(Beginning of GIVEN RECORDS)

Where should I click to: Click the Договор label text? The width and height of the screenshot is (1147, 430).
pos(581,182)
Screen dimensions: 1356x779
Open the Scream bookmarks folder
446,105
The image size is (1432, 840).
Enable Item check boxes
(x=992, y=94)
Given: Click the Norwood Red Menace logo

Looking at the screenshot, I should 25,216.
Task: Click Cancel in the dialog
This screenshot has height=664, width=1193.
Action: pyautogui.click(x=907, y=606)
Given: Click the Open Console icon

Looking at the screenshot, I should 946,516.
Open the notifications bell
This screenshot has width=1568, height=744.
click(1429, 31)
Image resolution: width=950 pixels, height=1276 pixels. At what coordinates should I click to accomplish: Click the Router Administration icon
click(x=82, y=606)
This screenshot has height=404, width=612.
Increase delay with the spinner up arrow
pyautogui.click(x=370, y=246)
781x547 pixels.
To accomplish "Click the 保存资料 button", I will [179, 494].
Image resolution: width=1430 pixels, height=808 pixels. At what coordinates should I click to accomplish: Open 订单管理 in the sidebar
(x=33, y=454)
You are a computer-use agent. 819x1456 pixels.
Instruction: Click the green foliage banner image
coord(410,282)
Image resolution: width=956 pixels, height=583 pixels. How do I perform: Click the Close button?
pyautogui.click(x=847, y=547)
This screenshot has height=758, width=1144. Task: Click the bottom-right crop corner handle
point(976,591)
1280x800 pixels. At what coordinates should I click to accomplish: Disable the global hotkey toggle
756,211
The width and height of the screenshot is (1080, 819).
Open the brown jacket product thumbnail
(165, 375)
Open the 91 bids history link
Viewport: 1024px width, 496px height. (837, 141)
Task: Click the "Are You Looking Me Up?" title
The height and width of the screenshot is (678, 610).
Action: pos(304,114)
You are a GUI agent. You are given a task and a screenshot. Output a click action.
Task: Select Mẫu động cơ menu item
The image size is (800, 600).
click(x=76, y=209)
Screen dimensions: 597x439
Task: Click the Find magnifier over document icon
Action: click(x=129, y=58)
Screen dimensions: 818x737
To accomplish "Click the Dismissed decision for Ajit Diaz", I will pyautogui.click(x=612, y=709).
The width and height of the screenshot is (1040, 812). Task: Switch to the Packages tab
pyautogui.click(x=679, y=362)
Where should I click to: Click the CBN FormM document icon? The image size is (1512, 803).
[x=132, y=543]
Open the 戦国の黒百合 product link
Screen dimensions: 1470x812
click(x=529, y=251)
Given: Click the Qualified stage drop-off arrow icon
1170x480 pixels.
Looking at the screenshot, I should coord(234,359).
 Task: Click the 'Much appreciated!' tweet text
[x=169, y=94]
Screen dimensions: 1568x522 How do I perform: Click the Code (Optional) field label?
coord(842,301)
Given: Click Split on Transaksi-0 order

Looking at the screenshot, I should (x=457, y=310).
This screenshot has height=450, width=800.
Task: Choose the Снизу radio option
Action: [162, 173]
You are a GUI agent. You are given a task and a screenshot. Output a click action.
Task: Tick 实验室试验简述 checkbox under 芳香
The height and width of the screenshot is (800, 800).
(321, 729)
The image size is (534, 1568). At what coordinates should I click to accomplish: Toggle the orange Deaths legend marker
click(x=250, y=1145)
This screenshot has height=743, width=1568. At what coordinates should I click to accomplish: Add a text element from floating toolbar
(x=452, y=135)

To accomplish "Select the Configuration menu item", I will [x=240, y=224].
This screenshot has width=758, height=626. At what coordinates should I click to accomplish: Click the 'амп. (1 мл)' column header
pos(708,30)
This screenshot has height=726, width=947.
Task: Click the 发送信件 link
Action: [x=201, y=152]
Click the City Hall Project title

(End of GIVEN RECORDS)

__EXERCISE OBJECTIVE__.
Scan the entries above and copy each line where "menu" occurs.

__YOUR SOLUTION__.
Task: Select Mẫu động cơ menu item
To accomplish "Select the Configuration menu item", I will [x=240, y=224].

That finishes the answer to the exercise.